YOUR GOAL – Copy out the data from the line containing "Where should I" to its last line, exactly. No pictures.

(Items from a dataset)
------------------------------

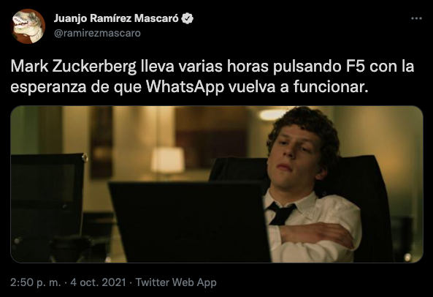
Task: Click the dinosaur profile avatar
Action: click(28, 26)
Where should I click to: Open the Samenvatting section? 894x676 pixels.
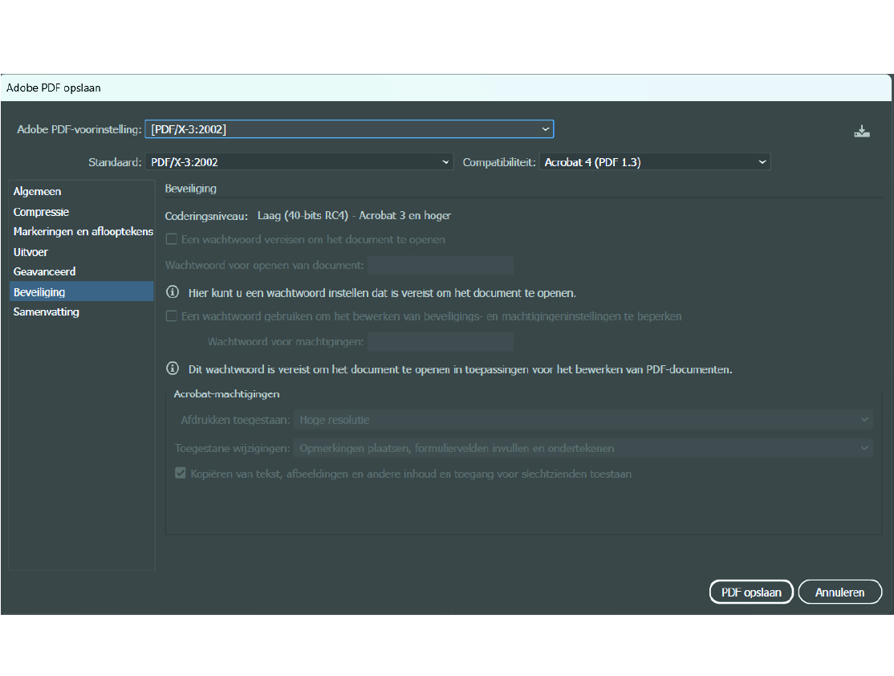point(46,312)

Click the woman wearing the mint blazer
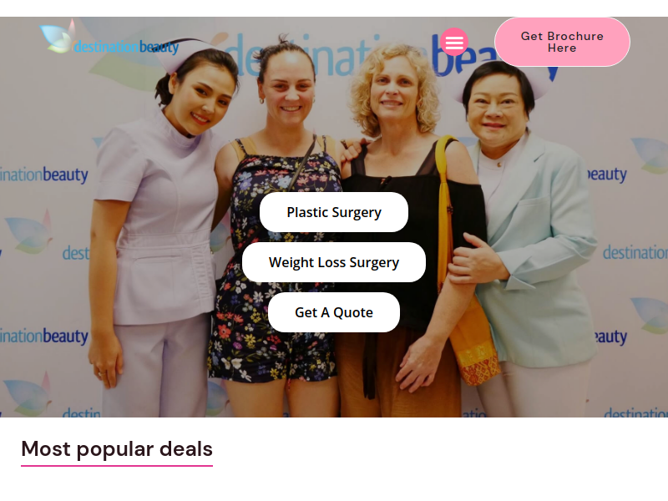[x=529, y=239]
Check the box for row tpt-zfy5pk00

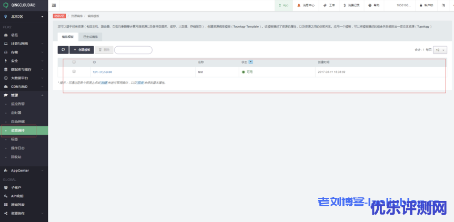coord(74,71)
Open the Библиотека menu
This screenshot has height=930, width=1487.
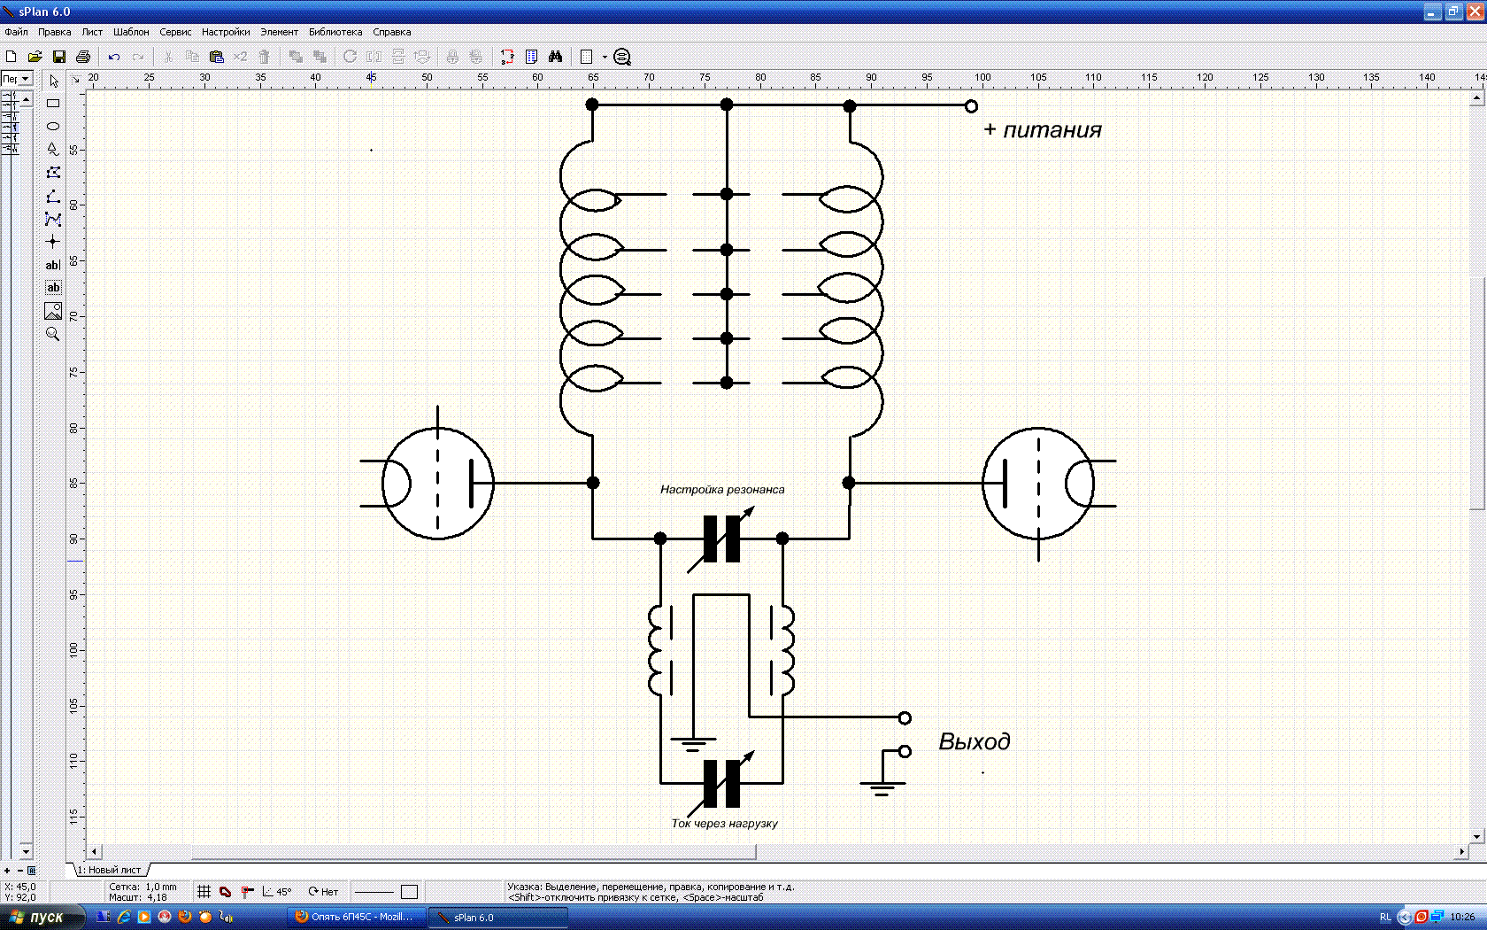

------------------------------

RESPONSE TO THIS EXERCISE –
Where should I click to: Open the Samenvatting section? 894x676 pixels.
point(46,312)

Click the woman wearing the mint blazer
[x=529, y=239]
Check the box for row tpt-zfy5pk00

coord(74,71)
Open the Библиотека menu
This screenshot has height=930, width=1487.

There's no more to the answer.